| What the task requires |
Search the records for lines that contain the word "Center". Copy them all.
===== Materials provided =====
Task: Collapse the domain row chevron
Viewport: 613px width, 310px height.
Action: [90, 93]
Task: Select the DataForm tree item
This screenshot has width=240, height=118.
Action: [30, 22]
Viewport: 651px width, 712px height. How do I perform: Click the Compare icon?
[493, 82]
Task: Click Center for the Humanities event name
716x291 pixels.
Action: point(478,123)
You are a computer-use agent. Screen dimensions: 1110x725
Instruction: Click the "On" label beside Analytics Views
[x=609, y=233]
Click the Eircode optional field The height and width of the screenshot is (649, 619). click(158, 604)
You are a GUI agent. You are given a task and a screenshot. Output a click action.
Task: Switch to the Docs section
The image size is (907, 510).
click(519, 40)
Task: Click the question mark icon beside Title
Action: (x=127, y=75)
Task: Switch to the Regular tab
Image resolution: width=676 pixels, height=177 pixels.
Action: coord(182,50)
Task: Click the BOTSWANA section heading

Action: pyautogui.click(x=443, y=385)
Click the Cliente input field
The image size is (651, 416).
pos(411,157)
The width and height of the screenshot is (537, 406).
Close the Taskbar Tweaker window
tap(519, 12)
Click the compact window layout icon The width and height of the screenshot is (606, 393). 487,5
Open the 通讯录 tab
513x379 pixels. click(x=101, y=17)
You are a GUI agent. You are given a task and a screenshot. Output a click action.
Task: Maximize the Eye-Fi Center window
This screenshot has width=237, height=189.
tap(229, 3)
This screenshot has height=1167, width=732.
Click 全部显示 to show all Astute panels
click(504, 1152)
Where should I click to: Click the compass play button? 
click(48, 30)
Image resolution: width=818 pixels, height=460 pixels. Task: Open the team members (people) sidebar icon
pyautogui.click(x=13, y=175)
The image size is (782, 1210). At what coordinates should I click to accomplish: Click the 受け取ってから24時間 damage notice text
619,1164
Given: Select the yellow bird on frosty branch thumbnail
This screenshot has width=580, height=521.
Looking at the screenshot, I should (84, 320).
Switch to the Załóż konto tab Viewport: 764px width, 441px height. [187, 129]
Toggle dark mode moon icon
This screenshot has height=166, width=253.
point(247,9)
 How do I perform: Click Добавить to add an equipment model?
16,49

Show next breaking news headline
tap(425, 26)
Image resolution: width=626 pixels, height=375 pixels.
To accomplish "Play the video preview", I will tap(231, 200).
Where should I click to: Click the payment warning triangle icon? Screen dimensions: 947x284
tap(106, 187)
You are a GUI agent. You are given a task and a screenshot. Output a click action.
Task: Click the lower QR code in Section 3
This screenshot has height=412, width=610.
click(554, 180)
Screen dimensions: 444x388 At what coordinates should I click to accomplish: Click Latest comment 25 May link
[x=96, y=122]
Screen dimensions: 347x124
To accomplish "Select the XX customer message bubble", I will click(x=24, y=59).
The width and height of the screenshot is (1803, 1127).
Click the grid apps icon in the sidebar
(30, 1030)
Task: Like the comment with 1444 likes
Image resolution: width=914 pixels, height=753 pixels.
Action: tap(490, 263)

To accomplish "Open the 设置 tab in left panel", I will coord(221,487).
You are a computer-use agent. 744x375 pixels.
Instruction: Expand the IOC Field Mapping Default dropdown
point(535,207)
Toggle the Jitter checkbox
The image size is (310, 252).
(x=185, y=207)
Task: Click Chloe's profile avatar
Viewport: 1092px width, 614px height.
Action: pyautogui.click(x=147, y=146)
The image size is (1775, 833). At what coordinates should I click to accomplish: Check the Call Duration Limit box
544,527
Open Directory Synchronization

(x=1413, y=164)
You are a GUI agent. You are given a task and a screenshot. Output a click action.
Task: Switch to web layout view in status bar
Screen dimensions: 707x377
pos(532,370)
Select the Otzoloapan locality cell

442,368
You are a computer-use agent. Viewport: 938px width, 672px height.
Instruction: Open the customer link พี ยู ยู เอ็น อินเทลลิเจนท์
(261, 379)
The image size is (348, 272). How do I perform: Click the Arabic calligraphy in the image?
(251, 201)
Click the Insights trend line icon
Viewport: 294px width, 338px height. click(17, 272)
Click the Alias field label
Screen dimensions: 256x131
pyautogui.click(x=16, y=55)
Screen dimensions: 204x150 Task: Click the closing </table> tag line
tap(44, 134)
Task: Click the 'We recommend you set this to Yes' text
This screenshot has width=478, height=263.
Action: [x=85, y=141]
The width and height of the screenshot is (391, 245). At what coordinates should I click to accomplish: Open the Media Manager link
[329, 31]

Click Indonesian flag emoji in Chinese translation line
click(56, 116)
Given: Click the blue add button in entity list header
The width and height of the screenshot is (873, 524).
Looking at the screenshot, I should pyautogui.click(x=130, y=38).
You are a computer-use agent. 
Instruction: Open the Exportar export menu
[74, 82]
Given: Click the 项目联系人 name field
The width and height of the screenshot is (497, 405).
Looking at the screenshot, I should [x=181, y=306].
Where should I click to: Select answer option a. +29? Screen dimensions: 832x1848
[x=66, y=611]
=====
| Task output |
Task: Click Center for the Humanities event name
Task: Maximize the Eye-Fi Center window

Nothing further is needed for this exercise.